Krankheit und Politik sind nicht zu trennen
Bundesgesundheitsminister Jens Spahn hat sich mit dem Coronavirus infiziert, wie Zehntausende andere allein in dieser Woche. Die Häme, die dem Minister in sozialen Netzwerken entgegenschlägt, ist unwürdig – darüber braucht man keine Worte zu verlieren. Die Frage, die sich mit seiner Krankheit verbindet, ist eine politische: Wird Spahn mit seinen Maßnahmen nun unglaubwürdig? Die Antwort: Nein. Im Gegenteil, Krankheit in der Politik kann eine Chance sein. Sie zeigt, dass Politiker keinesfalls über den Dingen stehen. Macht schützt weder vor einem Virus noch vor einer Krebserkrankung.
Wichtig ist, gerade in Zeiten einer Pandemie, dass eine Erkrankung nicht versteckt wird. Vielmehr gilt: früh informieren, offensiv damit umgehen, zeigen, dass auch Politiker Menschen sind und angreifbar. Die vermeintliche Schwächung kann eine Stärke sein. Aber es gehört eine große Portion Mut und Selbstbewusstsein dazu, die Öffentlichkeit an den teils intimen Details teilhaben zu lassen. Die Ministerpräsidentin Mecklenburg-Vorpommerns, Manuela Schwesig, lebte es mit ihrer Brustkrebserkrankung vor. Sie machte ihre Krankheit früh öffentlich, sprach darüber, zeigte sich mit kurzen Haaren. Sie machte Frauen Mut.

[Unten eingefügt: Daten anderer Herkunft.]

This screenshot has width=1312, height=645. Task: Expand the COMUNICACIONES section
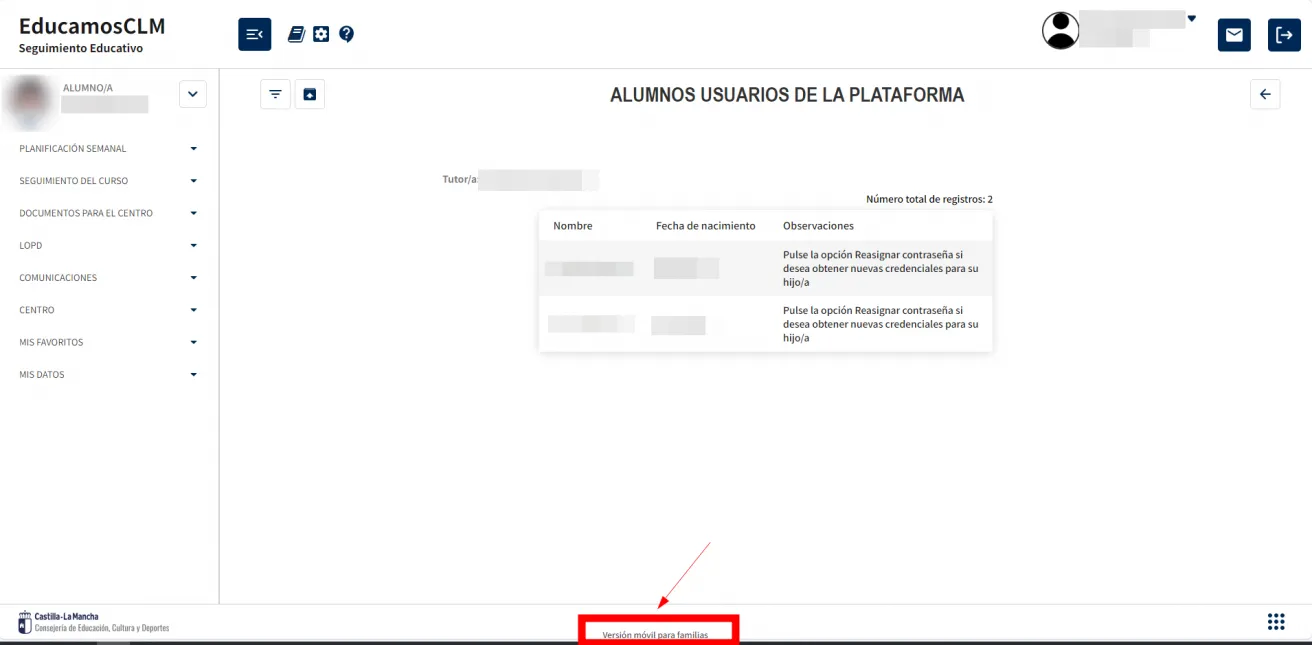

Spahn muss, wenn er die Erkrankung überstanden hat, noch eindringlicher warnen, Erfahrungen teilen, Mut machen. Und die Menschen darauf einstellen, dass nichts und niemand wirklich geschützt ist – und es trotzdem gilt, Abstand zu wahren, Masken zu tragen, bei Symptomen sofort zu Hause zu bleiben.
Die gesamte Politik wird im Übrigen noch ehrlicher zu den Menschen sein müssen. Corona wird, Impfstoff hin oder her, nicht morgen beendet sein, sondern weit in das nächste Jahr hineinreichen. Krankheit und Politik gehören in diesen Zeiten zusammen – so traurig es ist.